Ao lado de Lavezzi (esq.), Messi anunciou rompimento com a imprensa na última terça - Natacha Pisarenko/AP Photo
Ao lado de Lavezzi (esq.), Messi anunciou rompimento com a imprensa na última terça Imagem: Natacha Pisarenko/AP Photo

Bruno Freitas e Fábio Aleixo

Do UOL, em São Paulo

17/11/2016 06h00

Quando se imaginava que a seleção argentina deixaria a tensão dos últimos meses para trás, a relação mal resolvida do grupo com os jornalistas esquentou o ambiente de maneira inesperada. O time de Messi derrotou a Colômbia por 3 a 0 na última terça-feira e melhorou a situação nas eliminatórias sul-americanas. Mesmo assim, a grande atuação do craque do Barcelona ficou em segundo plano. As manchetes do dia seguinte ficaram para o novo capítulo de uma recorrente animosidade entre a equipe nacional e a imprensa do país.

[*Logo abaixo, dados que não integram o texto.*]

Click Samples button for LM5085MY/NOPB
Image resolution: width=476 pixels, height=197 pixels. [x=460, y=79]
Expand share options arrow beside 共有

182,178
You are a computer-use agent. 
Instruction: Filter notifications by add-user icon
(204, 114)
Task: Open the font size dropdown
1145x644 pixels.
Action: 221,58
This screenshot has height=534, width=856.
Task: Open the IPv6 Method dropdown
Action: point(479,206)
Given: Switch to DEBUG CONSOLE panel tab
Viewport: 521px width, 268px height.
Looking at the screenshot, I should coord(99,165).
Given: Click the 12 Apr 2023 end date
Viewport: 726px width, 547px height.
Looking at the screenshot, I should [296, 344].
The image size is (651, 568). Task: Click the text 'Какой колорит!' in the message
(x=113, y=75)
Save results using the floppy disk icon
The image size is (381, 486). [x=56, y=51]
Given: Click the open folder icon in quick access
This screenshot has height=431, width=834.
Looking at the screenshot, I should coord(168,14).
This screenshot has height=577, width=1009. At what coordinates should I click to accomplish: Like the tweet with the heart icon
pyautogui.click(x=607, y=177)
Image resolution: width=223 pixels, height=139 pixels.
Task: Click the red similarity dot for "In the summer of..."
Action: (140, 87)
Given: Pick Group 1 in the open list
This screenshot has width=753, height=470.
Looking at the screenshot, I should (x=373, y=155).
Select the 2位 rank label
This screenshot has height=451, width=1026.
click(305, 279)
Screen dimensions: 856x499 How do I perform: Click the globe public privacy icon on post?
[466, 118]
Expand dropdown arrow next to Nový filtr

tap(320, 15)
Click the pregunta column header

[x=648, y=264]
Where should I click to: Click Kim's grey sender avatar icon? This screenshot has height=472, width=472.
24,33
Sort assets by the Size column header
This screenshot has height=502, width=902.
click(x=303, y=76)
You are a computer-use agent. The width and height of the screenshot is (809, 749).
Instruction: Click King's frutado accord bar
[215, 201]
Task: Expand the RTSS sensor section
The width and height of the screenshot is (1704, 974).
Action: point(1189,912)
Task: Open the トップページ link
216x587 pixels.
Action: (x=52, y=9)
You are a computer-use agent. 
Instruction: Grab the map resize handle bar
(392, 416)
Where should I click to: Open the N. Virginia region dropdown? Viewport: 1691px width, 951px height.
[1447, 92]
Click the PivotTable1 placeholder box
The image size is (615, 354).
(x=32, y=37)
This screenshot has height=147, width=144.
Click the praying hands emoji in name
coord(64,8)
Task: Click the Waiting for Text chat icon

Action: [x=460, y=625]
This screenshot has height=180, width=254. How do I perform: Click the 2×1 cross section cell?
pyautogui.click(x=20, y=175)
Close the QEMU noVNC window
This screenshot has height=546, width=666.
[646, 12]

Desta vez, a figura central da polêmica é o narrador Gabriel Anello, uma das vozes mais conhecidas do rádio esportivo argentino. Através do microfone da Mitre, ele é dono de uma grande audiência, de alcance nacional. Na véspera da partida contra os colombianos, o jornalista informou em seu veículo que Ezequiel Lavezzi foi excluído do banco de reservas para evitar o risco de cair no antidoping. O comunicador assegurou que o atacante foi descartado do jogo por ter sido flagrado fumando maconha na concentração da seleção.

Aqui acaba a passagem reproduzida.